Conducted by TNS UK research company November 3-7, 2016, the survey revealed that 80 percent of Americans believe that the media was biased toward a particular candidate, and 59 percent said that neither local nor national media was objective.
During the election cycle a constant repetition of certain ideas and themes among specific news networks led some to refer to the media as an "echo chamber." Georgetown journalism professor Christopher Chambers went even further, telling Sputnik in an email that US news was actually "victimized by its own craven business model."
He suggested that American media "embraced a superficial, carnival/horserace-like approach … they at once created Trump with absolutely free media and a lack of vetting, while coronating Hillary Clinton without regard to her negatives."

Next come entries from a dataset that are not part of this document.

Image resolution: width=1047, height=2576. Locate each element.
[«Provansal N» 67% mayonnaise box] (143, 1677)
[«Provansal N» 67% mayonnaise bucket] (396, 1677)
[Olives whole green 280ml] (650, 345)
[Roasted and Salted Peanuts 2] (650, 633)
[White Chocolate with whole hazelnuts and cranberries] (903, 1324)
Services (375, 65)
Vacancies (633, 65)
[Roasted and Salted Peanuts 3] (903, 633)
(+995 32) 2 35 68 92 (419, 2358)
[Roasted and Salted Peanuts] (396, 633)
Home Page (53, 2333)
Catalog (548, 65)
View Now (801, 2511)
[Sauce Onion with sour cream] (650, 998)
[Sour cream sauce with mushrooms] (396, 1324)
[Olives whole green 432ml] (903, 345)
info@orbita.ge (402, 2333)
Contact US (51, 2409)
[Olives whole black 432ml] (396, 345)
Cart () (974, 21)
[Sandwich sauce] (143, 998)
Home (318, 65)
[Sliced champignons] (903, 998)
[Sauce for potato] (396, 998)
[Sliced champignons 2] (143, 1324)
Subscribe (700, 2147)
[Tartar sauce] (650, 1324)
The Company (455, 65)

"That duality might seem schizophrenic," he said, "but it has one root and it's not agenda or ideology, even for Fox News: it's profit motive and lazy journalism and the mold was cast in the primaries and continued to until the conventions."

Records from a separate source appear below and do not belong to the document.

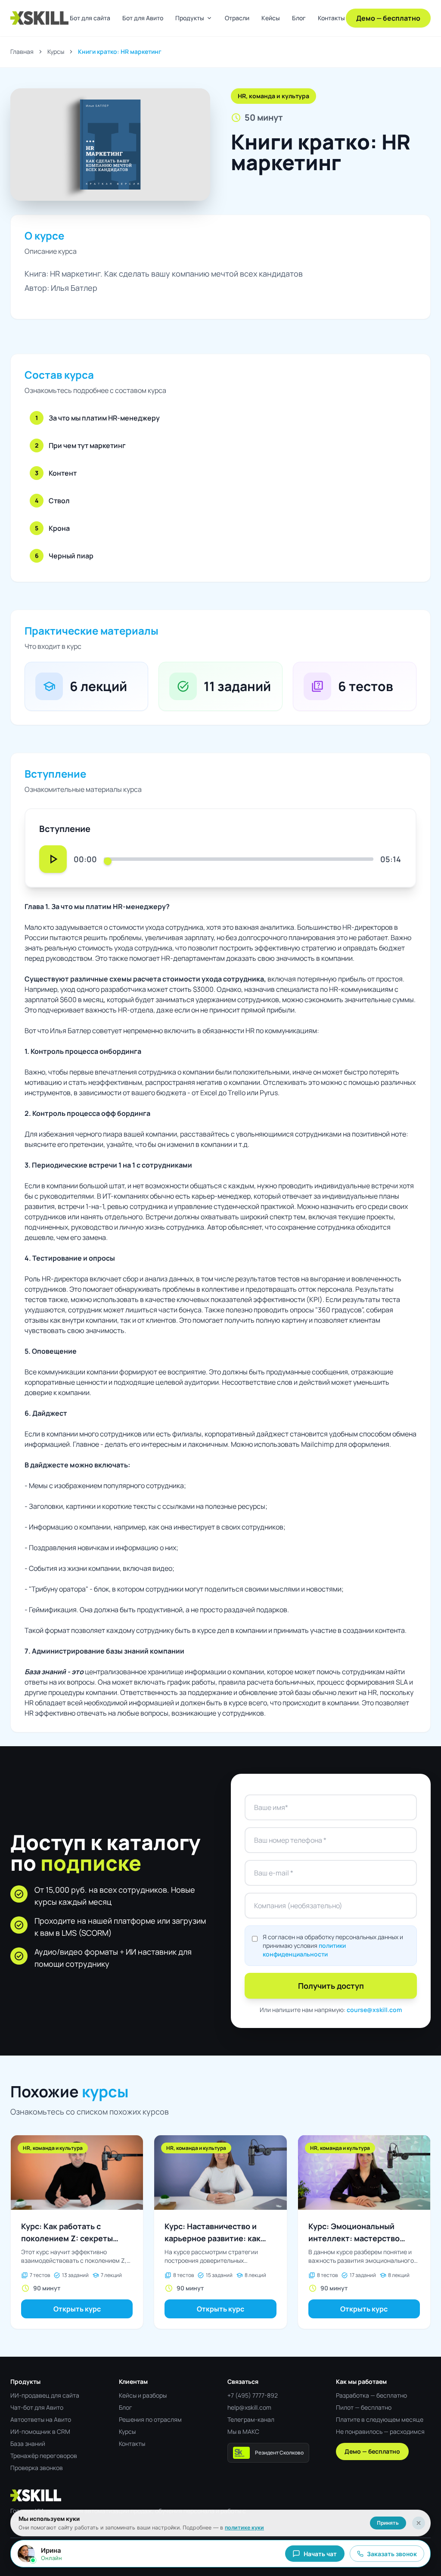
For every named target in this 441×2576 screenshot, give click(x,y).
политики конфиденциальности (304, 1949)
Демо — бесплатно (388, 18)
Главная (22, 51)
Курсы (55, 51)
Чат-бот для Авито (36, 2407)
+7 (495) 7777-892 (252, 2395)
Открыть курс (77, 2309)
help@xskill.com (249, 2407)
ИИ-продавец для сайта (44, 2395)
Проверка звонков (36, 2468)
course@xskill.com (374, 2010)
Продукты (194, 18)
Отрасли (237, 18)
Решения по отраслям (150, 2419)
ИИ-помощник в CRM (40, 2431)
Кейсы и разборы (143, 2395)
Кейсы (270, 18)
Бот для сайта (90, 18)
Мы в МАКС (243, 2431)
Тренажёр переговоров (43, 2455)
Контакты (331, 18)
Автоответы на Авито (40, 2419)
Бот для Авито (142, 18)
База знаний (27, 2443)
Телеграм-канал (250, 2419)
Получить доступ (331, 1986)
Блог (299, 18)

Radio Sputnik’s Unanimous Dissent spoke with Pulitzer-prize winning journalist Glenn Greenwald a month before the election, regarding the media’s Russophobic tone during the election, particularly when Sputnik was accused of feeding information to Donald Trump’s campaign after one of its writers coincidentally saw a tweet that Trump later posted.
Greenwald told Unanimous Dissent, "The fact that so many reasoned and smart and generally careful journalists and other commentators, think tank people, got so caught up so instantly in this crazed atmosphere, essentially spreading this idea that he had discovered some sort of nefarious Russian plot…that was what was really disturbing to me."

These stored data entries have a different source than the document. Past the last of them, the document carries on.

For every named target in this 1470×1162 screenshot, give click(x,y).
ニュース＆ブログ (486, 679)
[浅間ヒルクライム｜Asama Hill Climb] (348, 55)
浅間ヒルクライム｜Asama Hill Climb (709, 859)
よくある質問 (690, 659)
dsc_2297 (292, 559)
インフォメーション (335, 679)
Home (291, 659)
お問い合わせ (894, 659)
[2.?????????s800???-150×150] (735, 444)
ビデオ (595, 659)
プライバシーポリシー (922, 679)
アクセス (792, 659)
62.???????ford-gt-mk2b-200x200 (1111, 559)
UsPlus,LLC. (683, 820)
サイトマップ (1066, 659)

Greenwald believes that the coverage of some outlets was affected by their support of one of the candidates.
"I think one of the things that has happened is that so many reporters, especially now, are so devoted to one of the candidates, particularly Hillary Clinton, that they’re not actually interested in any news stories that they perceive don’t directly help her to win."
He added that this behavior could have a negative impact on how Americans view foreign governments. "It’s very much this kind of hysterical, McCarthyite tactic that anybody you dislike in politics, anyone you regard as your domestic adversary, should just be accused of being a tool of the Kremlin…And on top of which, they’re depicting Moscow and Russia as this kind of grave, almost existential threat to the United States."